§ **Try it**: Everything from the line containing "Given: Click the orange funnel filter icon" through the last line of the records must be returned verbatim, and nothing outside that range.

══════════════════════════════

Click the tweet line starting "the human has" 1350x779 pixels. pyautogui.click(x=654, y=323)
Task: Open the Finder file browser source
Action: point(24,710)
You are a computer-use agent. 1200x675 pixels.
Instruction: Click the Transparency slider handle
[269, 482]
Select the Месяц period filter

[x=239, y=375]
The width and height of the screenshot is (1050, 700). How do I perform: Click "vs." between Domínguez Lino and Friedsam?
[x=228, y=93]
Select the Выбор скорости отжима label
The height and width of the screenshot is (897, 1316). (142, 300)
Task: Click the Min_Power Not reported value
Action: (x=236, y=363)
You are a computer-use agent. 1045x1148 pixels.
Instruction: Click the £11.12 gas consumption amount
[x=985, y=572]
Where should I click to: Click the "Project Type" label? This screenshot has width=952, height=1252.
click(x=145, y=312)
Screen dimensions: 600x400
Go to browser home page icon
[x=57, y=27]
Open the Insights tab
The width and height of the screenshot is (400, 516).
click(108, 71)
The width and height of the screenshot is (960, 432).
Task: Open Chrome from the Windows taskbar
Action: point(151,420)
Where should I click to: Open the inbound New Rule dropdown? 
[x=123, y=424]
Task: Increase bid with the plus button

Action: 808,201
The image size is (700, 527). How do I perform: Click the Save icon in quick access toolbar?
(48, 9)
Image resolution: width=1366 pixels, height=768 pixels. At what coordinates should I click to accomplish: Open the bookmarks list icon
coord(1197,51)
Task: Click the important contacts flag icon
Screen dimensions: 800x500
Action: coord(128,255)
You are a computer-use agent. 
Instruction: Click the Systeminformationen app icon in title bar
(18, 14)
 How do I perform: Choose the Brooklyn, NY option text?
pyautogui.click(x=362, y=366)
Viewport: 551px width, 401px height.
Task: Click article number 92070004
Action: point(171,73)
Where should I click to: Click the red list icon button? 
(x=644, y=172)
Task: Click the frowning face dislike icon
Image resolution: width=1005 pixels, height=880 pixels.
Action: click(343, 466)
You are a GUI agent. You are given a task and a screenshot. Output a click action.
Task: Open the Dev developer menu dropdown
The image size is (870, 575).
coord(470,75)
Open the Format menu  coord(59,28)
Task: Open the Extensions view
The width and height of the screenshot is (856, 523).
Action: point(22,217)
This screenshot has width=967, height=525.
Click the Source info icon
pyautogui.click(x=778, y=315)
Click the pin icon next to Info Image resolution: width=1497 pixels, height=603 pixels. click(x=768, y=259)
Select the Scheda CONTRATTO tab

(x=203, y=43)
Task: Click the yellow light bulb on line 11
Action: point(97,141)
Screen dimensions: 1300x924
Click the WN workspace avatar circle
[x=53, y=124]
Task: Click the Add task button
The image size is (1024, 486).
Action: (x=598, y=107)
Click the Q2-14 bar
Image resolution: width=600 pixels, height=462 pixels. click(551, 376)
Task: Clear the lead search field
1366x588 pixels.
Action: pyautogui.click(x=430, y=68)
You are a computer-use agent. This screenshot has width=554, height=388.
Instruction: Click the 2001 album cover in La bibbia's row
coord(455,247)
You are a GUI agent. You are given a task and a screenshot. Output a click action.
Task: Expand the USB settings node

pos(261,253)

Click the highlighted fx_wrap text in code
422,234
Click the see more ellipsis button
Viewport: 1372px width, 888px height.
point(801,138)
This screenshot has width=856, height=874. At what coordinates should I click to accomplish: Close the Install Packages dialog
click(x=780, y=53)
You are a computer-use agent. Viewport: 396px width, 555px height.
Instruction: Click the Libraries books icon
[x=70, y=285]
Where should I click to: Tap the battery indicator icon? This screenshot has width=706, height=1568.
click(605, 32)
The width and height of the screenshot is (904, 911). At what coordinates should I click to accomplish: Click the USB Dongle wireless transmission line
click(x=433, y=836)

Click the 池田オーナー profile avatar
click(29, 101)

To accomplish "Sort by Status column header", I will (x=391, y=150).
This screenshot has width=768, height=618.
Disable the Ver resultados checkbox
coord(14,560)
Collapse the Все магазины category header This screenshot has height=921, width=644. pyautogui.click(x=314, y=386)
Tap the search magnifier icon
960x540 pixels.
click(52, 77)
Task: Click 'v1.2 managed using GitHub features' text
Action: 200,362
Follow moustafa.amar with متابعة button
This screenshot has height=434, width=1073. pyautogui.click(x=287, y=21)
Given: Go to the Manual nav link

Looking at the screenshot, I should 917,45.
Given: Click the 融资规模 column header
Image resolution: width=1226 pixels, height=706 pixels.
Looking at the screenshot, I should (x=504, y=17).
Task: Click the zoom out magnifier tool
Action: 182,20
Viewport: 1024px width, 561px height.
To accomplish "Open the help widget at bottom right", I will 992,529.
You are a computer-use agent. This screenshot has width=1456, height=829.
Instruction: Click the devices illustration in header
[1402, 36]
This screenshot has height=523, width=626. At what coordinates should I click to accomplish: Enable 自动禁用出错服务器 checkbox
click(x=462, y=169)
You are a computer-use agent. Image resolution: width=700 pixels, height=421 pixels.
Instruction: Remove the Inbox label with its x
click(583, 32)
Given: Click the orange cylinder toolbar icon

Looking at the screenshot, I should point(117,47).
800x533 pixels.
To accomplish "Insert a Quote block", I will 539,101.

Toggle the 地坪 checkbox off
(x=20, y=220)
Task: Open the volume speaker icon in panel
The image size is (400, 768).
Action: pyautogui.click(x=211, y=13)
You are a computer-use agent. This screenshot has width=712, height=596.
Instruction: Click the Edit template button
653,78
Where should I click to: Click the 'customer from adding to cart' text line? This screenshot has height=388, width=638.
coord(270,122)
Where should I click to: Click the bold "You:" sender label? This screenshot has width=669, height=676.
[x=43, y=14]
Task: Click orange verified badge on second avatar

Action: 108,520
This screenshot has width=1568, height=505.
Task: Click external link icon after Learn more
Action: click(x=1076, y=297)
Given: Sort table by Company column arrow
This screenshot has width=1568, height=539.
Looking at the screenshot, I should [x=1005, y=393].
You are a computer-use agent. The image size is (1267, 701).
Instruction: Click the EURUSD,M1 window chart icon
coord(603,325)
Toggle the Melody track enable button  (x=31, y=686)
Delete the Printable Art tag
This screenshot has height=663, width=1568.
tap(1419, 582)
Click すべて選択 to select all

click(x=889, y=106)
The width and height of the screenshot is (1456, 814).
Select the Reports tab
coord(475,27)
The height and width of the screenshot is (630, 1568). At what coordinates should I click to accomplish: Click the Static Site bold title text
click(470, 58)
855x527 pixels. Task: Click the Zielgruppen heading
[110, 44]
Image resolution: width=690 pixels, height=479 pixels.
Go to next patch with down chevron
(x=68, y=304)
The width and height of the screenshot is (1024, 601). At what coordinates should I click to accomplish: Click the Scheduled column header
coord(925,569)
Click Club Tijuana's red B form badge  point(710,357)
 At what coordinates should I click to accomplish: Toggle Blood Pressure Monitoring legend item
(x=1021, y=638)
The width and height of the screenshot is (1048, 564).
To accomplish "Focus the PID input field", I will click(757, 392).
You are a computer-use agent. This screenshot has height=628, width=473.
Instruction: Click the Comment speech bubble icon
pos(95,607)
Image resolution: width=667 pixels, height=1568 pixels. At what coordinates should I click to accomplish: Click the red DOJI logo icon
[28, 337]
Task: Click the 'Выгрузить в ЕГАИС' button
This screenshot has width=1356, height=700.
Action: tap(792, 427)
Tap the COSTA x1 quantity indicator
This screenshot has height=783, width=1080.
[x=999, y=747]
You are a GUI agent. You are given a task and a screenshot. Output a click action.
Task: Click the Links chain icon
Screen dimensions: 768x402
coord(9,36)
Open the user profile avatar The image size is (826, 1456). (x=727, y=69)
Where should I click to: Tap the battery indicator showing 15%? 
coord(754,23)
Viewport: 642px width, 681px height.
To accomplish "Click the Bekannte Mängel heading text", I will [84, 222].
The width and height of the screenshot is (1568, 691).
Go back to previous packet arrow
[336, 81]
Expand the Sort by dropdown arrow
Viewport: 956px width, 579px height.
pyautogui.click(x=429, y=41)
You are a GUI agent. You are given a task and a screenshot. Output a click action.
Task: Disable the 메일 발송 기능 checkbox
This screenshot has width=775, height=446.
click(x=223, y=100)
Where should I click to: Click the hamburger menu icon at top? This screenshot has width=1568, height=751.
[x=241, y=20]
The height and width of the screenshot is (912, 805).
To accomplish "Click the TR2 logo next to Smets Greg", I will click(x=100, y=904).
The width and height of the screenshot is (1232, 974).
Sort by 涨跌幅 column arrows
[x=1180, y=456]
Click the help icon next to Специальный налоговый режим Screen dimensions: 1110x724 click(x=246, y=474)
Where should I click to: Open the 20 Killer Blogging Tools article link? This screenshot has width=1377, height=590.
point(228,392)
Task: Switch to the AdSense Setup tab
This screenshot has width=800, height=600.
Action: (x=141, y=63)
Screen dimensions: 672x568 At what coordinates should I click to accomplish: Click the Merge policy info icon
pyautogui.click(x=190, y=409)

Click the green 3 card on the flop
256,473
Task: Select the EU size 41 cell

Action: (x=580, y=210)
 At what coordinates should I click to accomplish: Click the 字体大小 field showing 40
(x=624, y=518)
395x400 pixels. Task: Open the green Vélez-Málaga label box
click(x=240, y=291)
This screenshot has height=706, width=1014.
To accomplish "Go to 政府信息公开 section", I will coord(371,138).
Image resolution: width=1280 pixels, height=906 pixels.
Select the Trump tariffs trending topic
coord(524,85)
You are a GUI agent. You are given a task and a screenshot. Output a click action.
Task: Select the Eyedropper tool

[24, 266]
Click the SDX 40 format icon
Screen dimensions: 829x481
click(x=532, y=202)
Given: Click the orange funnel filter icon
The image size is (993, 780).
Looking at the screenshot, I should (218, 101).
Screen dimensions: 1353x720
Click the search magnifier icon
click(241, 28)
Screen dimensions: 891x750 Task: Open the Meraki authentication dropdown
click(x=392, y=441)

══════════════════════════════

§ **Solution below**:
Given: Click the orange funnel filter icon
The image size is (993, 780).
Looking at the screenshot, I should (218, 101).
Screen dimensions: 1353x720
Click the search magnifier icon
click(241, 28)
Screen dimensions: 891x750 Task: Open the Meraki authentication dropdown
click(x=392, y=441)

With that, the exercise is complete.